*DIRECTIONS*. Update the listing from the line that contains "Viewport: 1157px width, 729px" through the line that contains "Action: point(658,341)" by replacing "At what coordinates should I click to accomplish" with "Where should I click to complete" and changing nothing else. Return only those lines.
** START ENTRIES SUPPLIED **
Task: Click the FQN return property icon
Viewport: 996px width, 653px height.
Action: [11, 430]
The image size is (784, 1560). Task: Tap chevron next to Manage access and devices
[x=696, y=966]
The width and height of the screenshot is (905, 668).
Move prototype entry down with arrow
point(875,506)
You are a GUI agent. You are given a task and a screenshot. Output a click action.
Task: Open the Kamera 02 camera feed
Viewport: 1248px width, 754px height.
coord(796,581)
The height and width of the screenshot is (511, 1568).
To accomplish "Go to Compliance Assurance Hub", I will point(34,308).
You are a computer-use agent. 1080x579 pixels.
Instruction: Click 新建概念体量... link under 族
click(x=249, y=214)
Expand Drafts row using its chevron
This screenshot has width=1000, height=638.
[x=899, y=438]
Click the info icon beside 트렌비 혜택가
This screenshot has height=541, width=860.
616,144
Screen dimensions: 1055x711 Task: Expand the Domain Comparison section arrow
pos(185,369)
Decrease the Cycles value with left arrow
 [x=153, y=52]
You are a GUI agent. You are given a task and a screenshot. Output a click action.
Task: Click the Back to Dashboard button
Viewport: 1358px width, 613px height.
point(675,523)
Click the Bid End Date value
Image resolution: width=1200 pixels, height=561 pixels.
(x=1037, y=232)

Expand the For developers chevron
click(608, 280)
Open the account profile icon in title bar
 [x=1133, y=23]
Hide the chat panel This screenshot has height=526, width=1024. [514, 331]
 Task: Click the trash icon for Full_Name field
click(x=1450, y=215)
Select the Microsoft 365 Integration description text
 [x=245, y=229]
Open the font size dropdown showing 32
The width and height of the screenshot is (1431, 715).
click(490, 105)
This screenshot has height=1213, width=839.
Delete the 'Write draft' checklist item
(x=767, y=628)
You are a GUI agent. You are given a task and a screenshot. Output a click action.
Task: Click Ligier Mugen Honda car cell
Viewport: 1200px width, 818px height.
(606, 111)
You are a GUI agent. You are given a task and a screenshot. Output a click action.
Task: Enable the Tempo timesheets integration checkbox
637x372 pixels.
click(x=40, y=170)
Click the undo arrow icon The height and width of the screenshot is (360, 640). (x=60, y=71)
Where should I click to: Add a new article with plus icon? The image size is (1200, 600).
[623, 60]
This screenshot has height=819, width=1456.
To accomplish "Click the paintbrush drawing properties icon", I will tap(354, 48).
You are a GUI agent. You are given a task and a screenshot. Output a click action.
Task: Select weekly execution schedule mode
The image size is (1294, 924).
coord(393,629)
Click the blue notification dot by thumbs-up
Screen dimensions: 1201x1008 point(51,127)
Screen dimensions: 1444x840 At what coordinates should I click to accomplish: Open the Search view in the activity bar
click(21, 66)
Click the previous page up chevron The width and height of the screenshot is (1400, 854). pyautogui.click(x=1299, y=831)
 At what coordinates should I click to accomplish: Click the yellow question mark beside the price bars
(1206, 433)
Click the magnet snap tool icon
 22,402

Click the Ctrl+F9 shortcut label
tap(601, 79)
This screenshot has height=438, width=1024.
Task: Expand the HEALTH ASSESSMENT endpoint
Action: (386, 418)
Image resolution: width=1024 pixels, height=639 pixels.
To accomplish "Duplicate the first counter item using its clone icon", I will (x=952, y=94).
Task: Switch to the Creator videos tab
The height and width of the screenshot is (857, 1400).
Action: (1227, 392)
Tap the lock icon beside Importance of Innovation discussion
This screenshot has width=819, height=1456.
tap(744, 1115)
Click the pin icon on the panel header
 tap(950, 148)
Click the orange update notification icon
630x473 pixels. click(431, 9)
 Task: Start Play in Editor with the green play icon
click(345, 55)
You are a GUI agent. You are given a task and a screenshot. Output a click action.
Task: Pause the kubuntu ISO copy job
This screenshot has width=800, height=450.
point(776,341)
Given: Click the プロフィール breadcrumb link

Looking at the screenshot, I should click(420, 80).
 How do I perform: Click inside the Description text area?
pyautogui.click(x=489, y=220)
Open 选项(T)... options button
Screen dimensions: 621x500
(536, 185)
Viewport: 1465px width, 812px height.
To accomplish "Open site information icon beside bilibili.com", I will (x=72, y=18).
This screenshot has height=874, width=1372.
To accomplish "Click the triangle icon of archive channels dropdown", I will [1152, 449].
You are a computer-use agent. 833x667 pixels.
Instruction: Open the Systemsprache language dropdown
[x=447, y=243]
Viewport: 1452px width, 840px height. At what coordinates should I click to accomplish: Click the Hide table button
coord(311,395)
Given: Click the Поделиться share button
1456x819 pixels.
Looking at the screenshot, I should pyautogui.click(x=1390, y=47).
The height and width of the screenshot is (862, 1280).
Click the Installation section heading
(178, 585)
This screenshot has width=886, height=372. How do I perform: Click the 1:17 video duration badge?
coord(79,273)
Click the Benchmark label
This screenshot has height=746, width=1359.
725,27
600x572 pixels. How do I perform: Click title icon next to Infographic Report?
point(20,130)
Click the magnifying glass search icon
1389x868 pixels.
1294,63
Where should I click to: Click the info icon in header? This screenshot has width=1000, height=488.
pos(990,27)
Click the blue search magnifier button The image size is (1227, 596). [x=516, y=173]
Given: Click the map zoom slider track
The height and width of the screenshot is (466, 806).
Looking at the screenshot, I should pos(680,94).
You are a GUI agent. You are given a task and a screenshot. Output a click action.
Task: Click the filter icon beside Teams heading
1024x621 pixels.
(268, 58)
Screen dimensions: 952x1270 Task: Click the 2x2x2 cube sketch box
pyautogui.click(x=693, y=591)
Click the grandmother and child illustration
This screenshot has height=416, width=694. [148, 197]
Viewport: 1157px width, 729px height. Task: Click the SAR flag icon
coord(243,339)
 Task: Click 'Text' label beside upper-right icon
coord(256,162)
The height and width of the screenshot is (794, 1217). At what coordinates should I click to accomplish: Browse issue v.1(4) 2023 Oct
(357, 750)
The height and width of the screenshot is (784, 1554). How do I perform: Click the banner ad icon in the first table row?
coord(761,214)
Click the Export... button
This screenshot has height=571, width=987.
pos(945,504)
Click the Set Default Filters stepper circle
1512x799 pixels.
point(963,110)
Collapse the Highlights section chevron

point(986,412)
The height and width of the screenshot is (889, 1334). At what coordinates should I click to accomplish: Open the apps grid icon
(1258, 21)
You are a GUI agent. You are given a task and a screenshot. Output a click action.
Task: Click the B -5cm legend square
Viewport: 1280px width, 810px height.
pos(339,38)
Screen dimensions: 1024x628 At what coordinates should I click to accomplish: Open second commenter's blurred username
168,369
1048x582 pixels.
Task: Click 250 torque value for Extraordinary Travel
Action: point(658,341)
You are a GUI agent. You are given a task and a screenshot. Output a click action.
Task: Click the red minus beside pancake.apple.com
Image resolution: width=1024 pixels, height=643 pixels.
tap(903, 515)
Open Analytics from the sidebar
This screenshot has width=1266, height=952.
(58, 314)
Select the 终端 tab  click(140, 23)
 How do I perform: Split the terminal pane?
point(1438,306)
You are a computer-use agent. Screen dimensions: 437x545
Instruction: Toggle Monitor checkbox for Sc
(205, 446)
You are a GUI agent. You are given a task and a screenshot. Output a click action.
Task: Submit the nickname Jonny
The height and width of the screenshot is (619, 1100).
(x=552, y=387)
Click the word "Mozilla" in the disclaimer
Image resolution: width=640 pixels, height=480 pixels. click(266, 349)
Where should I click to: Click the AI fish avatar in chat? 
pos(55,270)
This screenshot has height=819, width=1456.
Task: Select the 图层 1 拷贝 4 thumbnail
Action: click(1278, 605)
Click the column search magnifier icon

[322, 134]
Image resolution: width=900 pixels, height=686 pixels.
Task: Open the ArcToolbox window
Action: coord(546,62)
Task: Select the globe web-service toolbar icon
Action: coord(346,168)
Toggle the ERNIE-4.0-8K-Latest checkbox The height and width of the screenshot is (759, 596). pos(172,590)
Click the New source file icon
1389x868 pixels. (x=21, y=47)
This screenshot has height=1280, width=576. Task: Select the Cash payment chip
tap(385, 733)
** END ENTRIES SUPPLIED **
*EXERCISE RESULT*.
Viewport: 1157px width, 729px height. Task: Click the SAR flag icon
coord(243,339)
 Task: Click 'Text' label beside upper-right icon
coord(256,162)
The height and width of the screenshot is (794, 1217). Where should I click to complete: Browse issue v.1(4) 2023 Oct
(357, 750)
The height and width of the screenshot is (784, 1554). How do I perform: Click the banner ad icon in the first table row?
coord(761,214)
Click the Export... button
This screenshot has height=571, width=987.
pos(945,504)
Click the Set Default Filters stepper circle
1512x799 pixels.
point(963,110)
Collapse the Highlights section chevron

point(986,412)
The height and width of the screenshot is (889, 1334). Where should I click to complete: Open the apps grid icon
(1258, 21)
You are a GUI agent. You are given a task and a screenshot. Output a click action.
Task: Click the B -5cm legend square
Viewport: 1280px width, 810px height.
pos(339,38)
Screen dimensions: 1024x628 Where should I click to complete: Open second commenter's blurred username
168,369
1048x582 pixels.
Task: Click 250 torque value for Extraordinary Travel
Action: point(658,341)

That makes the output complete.